• _EXERCISE DIRECTIONS_
Copy out the first line of the listing and every line after it, exactly, until you have copied the line containing "[Switch to compact product images] (38, 96)".

• _THE DATA_
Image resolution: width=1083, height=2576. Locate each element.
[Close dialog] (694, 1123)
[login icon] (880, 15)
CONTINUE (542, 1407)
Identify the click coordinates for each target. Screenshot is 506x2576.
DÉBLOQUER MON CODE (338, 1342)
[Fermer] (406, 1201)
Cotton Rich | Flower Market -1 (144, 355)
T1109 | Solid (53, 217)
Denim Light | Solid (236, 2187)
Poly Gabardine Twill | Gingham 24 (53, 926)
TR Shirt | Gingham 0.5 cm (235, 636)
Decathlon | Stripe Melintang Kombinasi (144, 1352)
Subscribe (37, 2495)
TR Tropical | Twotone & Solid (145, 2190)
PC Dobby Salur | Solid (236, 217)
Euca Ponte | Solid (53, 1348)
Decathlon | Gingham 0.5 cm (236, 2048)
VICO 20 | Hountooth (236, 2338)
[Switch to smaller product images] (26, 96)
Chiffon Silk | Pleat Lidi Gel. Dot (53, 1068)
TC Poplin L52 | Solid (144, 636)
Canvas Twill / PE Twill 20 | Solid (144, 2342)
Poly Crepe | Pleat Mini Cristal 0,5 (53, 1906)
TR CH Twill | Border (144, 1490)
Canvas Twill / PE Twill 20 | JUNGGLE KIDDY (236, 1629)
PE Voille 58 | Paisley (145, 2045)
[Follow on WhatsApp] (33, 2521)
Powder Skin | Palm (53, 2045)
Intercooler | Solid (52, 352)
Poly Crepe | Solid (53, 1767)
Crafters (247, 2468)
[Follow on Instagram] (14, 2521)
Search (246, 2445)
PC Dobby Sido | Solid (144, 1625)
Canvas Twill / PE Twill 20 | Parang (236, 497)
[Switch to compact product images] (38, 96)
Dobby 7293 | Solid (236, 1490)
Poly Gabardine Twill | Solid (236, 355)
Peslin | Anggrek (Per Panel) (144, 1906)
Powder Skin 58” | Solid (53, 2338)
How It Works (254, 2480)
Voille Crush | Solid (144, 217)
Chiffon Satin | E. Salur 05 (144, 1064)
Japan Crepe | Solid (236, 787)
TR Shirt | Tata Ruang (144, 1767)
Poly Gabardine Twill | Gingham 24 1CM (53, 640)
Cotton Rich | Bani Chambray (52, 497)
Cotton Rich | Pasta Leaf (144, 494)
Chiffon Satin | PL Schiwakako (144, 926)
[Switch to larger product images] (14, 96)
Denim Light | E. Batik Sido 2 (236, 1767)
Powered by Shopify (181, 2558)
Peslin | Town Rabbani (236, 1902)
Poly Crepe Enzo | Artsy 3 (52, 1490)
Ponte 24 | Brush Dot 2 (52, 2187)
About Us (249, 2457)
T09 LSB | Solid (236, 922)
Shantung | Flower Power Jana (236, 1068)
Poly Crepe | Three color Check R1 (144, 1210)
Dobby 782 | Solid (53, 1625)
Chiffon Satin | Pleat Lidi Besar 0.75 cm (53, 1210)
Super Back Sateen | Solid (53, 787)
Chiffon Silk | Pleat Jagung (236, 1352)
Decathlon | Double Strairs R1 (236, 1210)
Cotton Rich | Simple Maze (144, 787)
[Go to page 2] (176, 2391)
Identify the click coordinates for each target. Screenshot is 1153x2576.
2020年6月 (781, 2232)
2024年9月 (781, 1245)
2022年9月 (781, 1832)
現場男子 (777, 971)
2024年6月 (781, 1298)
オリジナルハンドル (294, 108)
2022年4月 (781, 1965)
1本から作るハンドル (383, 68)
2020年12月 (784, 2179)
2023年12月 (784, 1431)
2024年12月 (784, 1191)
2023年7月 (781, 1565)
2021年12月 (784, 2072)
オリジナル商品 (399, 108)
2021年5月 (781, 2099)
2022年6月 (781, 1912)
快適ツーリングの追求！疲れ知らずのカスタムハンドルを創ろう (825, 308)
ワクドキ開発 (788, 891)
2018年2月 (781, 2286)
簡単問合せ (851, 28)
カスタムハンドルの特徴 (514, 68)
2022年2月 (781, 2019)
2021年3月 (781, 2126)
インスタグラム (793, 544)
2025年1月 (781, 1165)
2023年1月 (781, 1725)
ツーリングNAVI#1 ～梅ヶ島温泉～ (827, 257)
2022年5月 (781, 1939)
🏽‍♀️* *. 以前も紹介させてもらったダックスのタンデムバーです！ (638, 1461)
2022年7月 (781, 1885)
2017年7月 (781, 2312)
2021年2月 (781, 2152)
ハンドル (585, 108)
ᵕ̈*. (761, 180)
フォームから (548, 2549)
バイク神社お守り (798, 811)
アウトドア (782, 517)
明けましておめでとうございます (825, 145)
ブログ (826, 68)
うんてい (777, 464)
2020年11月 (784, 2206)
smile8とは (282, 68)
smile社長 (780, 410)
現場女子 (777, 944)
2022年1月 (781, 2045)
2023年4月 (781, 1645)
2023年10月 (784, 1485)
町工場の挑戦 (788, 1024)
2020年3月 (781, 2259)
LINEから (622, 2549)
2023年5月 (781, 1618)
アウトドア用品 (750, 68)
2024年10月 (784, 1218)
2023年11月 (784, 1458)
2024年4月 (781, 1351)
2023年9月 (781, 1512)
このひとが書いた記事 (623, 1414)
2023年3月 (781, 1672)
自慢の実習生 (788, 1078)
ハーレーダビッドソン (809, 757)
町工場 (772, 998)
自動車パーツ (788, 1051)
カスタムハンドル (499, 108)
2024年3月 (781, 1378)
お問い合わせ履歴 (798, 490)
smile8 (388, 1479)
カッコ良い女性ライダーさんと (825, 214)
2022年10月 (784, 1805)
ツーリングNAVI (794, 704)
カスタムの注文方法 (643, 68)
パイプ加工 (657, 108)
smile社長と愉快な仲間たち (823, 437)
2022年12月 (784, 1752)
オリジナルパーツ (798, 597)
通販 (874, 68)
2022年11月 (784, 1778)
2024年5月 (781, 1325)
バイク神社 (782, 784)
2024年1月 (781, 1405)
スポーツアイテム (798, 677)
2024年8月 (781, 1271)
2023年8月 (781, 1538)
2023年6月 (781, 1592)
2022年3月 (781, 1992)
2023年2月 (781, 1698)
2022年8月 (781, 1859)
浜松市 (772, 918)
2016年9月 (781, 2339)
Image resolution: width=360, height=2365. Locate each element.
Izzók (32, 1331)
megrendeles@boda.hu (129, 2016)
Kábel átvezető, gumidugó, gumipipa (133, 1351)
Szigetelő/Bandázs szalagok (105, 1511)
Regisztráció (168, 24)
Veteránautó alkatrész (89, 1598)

• _RESPONSE TO THE EXERCISE_
Image resolution: width=1083, height=2576. Locate each element.
[Close dialog] (694, 1123)
[login icon] (880, 15)
CONTINUE (542, 1407)
Identify the click coordinates for each target. Screenshot is 506x2576.
DÉBLOQUER MON CODE (338, 1342)
[Fermer] (406, 1201)
Cotton Rich | Flower Market -1 (144, 355)
T1109 | Solid (53, 217)
Denim Light | Solid (236, 2187)
Poly Gabardine Twill | Gingham 24 (53, 926)
TR Shirt | Gingham 0.5 cm (235, 636)
Decathlon | Stripe Melintang Kombinasi (144, 1352)
Subscribe (37, 2495)
TR Tropical | Twotone & Solid (145, 2190)
PC Dobby Salur | Solid (236, 217)
Euca Ponte | Solid (53, 1348)
Decathlon | Gingham 0.5 cm (236, 2048)
VICO 20 | Hountooth (236, 2338)
[Switch to smaller product images] (26, 96)
Chiffon Silk | Pleat Lidi Gel. Dot (53, 1068)
TC Poplin L52 | Solid (144, 636)
Canvas Twill / PE Twill 20 | Solid (144, 2342)
Poly Crepe | Pleat Mini Cristal 0,5 (53, 1906)
TR CH Twill | Border (144, 1490)
Canvas Twill / PE Twill 20 | JUNGGLE KIDDY (236, 1629)
PE Voille 58 | Paisley (145, 2045)
[Follow on WhatsApp] (33, 2521)
Powder Skin | Palm (53, 2045)
Intercooler | Solid (52, 352)
Poly Crepe | Solid (53, 1767)
Crafters (247, 2468)
[Follow on Instagram] (14, 2521)
Search (246, 2445)
PC Dobby Sido | Solid (144, 1625)
Canvas Twill / PE Twill 20 | Parang (236, 497)
[Switch to compact product images] (38, 96)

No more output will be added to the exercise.